The crowd laughed now, raw, and cruel in their power.
The cry of his child tugged him back, he saw his wife crying at the hut.
Hondo’s harsh voice imitated the white madam. ‘Go home now, cook boy, play with your
wife.’
Long into the night, drunken voices of the men droned, rising to laughter, drifting into the
blackness of his hut.
‘Those whites will see what we suffer without freedom. This land is ours.’
Hondo sprawled, pushed towards the dying embers of heat, his last night at this compound;
tomorrow he would join the comrades for an invasion of the neighboring farms in the area.
‘Leave the gate open, cook boy. Tonight, I will have my revenge.’
Hondo laughed. ‘Don’t tell your boss, Ellis. You will find your family dead if you do!’
He looked at the villagers.
‘We’ll have plenty of cattle,’ he said to the village. ‘And it will be ours.’

Ellis reached out to his wife. He traced the features of her face tenderly with his hands.
‘We will leave. Meet me at the house. Five o’clock. Tomorrow. Let no one see you come.’
Her face softened, reassured.
Early morning seemed reluctant to lighten the sky, and Ellis felt the path longer and steeper.
He paused to ease the pain in his groin from where Hondo had hit him, looked at the farmhouse where he had worked for most of his life.
The rusted tin roof fitted into the bush, no longer new and strange. A tangle of creepers and
brown metal gauze hid yellowed walls of the veranda. Madam insisted on neatness and
tidiness in the early years.
No longer.
He trudged on. He would work slowly, he would not clean out the stove, the bending would hurt.

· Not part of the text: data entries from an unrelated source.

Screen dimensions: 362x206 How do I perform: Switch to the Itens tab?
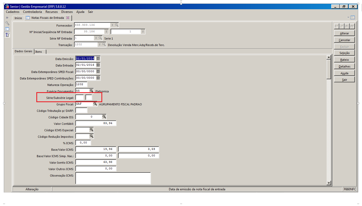coord(39,52)
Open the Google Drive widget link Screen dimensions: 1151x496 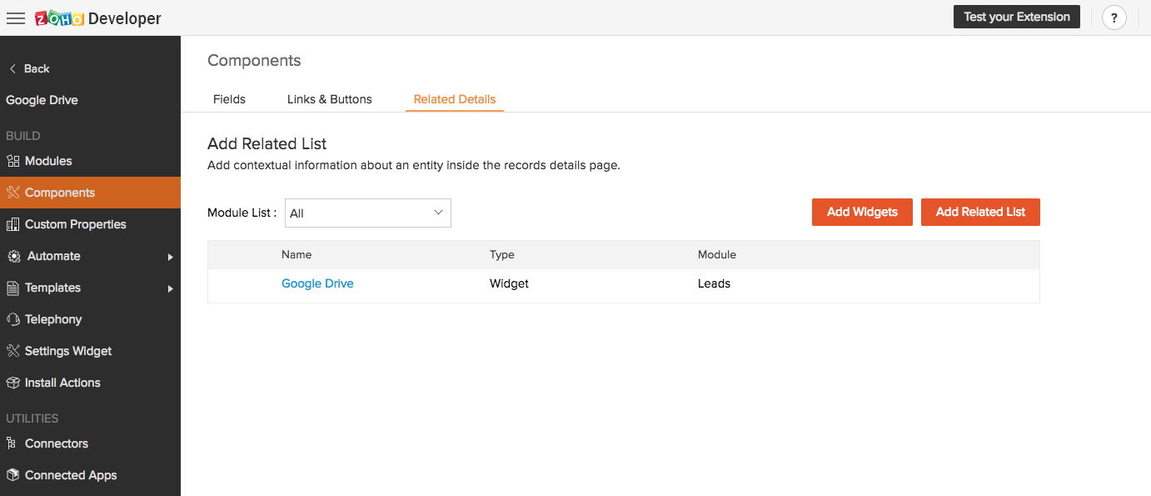(317, 283)
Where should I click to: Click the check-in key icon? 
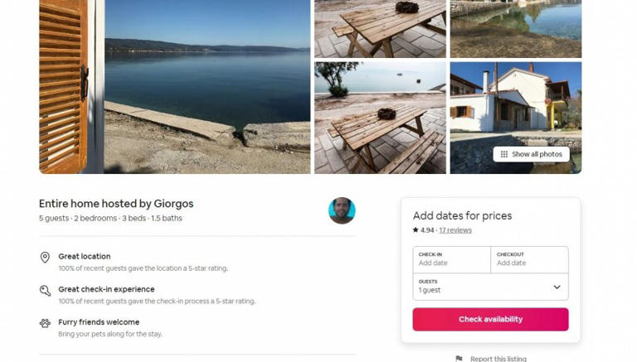(45, 291)
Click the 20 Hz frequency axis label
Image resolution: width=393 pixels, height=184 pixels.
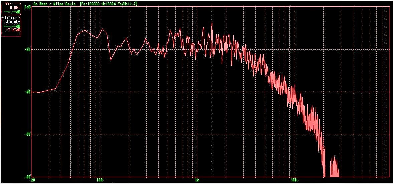(32, 180)
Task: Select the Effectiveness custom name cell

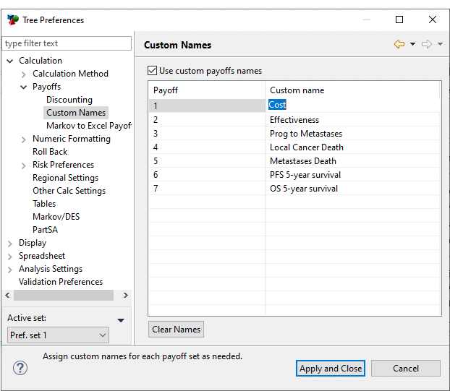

The gate was still locked. He slumped to the rock beside the gate—the path had been painful.
He could smell the flowers of a tree she had planted. She called it a Temple Flower. It
reminded him of death, of burning bodies. Sweet and sick.
‘Bloody Kaffir dogs.’
With a crash the dogs came pelting from the kitchen, lumbered to the gate, tails wagging
furiously. They whined at Ellis, and he reached out to pat them, as he normally did, then his
hand faltered, returned to his pocket.
‘Come here!’
The door of the kitchen creaked. Ted stepped down heavily and aimed a kick at the nearest
dog, sending it yelping away.
‘Kaffir lover.’
Ellis watched the thick stubby fingers, clumsy with the small key, as he had watched him
many times before. This man was always the same, not like some whites, who would turn on
you like a snake; this man hated him. Ellis felt safe in the knowledge.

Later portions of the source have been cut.